There's a reason why so many industrial and manufacturing companies resort to almost any means (some of them not entirely legal) to dissuade employees from joining a labor union. Besides having to offer higher wages and improved benefits (and giving employees a voice in how they're treated by management), they are required to provide a safe work environment. The union's on-site safety committee will demand it.
While no company wants to see its employees maimed or killed, it goes without saying that every company is interested in saving money. After all, with the bottom-line being what it's all about, most companies are hyper-aware that safety programs cost money.
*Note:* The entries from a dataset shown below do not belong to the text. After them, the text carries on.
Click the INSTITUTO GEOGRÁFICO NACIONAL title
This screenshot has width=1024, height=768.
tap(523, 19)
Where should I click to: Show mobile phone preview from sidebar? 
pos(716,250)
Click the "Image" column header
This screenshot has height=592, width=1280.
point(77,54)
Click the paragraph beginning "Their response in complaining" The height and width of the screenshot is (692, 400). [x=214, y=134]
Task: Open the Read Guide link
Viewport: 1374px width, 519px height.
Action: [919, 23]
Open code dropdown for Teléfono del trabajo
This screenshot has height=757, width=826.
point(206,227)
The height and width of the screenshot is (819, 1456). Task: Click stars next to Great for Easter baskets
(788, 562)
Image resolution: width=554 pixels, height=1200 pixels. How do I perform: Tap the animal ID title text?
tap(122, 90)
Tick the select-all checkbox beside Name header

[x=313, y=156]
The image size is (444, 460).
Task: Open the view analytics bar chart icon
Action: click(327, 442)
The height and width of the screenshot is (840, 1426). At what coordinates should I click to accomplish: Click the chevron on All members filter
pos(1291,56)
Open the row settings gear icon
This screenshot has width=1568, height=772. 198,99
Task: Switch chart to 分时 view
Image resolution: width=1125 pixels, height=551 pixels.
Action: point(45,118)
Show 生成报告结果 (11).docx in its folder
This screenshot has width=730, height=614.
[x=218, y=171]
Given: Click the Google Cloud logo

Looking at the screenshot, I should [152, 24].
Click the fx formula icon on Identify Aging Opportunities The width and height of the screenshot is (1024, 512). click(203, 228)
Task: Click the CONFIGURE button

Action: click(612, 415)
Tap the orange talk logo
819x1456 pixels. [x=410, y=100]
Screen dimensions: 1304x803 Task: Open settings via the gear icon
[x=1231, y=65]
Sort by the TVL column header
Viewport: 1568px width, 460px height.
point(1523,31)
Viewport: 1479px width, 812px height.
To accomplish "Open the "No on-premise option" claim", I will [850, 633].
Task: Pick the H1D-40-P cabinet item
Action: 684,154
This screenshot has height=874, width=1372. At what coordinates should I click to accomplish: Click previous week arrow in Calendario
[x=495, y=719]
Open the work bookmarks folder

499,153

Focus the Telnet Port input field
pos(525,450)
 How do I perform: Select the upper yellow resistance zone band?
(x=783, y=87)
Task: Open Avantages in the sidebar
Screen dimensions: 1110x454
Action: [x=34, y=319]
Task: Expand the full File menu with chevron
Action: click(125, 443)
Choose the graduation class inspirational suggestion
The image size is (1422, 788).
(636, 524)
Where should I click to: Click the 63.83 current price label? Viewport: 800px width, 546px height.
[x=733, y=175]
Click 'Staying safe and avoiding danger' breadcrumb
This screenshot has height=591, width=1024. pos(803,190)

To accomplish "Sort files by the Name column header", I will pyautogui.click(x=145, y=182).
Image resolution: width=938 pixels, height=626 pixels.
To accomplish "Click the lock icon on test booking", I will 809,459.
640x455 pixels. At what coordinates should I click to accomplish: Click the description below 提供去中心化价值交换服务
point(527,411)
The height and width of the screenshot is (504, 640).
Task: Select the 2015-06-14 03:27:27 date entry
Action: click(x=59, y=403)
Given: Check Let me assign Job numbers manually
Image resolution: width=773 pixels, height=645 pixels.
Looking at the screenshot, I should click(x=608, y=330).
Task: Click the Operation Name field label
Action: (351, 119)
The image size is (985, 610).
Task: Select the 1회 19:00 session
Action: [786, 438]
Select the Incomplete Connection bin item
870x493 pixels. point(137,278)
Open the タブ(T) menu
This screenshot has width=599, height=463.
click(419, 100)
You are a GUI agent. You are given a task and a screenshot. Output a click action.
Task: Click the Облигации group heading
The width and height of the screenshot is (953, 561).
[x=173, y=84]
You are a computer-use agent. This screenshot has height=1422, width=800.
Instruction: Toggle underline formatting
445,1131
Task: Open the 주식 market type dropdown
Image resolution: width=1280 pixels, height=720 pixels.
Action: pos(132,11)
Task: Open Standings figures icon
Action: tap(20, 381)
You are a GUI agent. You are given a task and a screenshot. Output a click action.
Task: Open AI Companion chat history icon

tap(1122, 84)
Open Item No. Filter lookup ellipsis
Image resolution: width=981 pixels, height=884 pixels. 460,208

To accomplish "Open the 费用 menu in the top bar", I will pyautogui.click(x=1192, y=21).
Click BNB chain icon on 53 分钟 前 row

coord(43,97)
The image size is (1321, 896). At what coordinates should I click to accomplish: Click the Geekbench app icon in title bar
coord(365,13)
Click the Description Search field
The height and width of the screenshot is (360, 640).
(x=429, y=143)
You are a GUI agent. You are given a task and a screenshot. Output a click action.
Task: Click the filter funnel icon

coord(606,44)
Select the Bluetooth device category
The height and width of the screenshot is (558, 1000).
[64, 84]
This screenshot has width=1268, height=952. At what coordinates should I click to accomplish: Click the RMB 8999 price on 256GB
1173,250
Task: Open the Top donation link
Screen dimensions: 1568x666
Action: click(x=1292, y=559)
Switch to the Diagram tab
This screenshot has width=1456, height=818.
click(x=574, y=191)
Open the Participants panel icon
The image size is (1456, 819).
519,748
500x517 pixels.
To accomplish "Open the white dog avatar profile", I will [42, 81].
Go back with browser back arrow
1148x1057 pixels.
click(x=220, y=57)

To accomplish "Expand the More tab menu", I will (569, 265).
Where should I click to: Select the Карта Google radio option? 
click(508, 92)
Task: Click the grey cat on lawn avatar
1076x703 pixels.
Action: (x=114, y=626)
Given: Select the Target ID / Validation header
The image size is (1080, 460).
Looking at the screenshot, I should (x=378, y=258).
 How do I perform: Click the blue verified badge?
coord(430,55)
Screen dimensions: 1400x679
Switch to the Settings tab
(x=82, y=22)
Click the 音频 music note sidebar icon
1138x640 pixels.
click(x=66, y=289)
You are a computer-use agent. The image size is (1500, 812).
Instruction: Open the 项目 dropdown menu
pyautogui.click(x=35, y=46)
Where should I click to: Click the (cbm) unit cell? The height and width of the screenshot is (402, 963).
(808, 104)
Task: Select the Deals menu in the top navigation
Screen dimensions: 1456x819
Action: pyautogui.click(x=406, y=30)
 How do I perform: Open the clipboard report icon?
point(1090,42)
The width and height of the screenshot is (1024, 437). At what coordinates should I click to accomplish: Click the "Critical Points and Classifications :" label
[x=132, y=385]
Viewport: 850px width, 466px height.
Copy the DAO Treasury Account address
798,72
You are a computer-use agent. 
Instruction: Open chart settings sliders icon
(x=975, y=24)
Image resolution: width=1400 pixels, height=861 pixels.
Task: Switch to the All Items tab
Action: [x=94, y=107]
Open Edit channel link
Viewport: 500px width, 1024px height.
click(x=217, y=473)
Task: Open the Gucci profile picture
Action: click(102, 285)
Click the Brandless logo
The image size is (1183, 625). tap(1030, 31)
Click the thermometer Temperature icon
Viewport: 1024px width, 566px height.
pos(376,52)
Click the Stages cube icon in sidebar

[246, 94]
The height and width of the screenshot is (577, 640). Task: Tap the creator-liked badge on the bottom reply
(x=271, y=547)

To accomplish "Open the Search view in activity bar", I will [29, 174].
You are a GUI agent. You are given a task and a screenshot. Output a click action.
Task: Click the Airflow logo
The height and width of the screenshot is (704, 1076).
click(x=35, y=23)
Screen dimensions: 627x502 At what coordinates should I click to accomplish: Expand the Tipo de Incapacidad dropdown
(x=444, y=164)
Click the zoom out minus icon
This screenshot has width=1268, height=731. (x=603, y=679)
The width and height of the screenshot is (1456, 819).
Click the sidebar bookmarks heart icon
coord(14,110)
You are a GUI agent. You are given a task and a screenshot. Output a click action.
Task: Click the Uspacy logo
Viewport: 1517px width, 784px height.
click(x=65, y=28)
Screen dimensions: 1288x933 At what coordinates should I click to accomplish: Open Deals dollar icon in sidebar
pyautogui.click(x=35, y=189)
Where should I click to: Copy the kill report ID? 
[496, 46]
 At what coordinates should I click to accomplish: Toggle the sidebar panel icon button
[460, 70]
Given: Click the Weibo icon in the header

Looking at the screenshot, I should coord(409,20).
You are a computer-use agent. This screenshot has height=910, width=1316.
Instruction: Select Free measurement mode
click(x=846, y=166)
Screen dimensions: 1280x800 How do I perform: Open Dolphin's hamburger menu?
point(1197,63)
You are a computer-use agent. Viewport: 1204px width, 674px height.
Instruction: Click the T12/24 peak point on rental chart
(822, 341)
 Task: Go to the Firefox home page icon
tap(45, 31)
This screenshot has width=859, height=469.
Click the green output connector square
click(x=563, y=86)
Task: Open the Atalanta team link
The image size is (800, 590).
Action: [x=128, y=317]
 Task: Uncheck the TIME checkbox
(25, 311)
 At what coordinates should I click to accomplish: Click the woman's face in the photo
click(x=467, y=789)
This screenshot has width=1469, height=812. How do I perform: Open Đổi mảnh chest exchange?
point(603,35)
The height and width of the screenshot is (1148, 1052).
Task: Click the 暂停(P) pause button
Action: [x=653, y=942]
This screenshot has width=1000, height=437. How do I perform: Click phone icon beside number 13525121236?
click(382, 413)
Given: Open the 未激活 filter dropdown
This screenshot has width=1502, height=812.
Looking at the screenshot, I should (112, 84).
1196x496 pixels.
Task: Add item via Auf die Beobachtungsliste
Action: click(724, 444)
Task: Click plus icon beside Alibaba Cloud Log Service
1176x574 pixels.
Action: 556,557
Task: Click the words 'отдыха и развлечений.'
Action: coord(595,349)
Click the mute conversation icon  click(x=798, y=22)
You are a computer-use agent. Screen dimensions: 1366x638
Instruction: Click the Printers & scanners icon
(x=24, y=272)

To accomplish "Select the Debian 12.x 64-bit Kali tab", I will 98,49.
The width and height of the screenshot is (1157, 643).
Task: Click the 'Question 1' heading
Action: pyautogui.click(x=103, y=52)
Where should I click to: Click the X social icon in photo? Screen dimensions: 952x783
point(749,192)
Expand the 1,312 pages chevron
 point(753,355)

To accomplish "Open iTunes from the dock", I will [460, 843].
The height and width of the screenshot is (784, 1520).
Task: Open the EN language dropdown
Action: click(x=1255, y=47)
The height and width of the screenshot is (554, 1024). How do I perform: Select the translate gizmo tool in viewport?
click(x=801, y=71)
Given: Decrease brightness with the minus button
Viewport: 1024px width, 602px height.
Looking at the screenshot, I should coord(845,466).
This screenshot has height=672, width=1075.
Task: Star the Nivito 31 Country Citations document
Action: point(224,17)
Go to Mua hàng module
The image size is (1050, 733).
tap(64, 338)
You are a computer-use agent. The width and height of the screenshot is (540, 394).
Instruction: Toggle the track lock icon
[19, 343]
Money for structural integrity, money for regular maintenance, money for machine guards, money for ergonomics, money for training.
The collapse of the building in Savar, Bangladesh, a suburb of Dhaka, on April 24, which killed hundreds of textile workers (the exact number is still to be determined), is tragic testimony to that fact. While one's first impulse is to write off those Bangladeshi mills as Third World hell-holes--low wages, teenage workers (mainly girls), long hours, deplorable conditions--it should be noted that they're probably no worse than American textile mills of a century ago.
It's true. American mills of the late 19th and early 20th century were horrendously grim enterprises, cramped, poorly lighted industrial dungeons, something straight out of a Dickens' novel. Of course, today's factories (at least the ones that haven't been shipped overseas) are bright, clean and relatively safe. So what happened? What caused those New England textile mills of a century ago to improve themselves?
Does credit go to our politicians? Was these improvements the result of changes in state and federal laws? Or was it the Church who, having seen enough degradation, finally chose to intervene? Or perhaps it was an outcry from the general public, demanding that workers (even young immigrant women) be treated humanely? Answer: None of the above. It was the rise of the American labor movement that made it possible.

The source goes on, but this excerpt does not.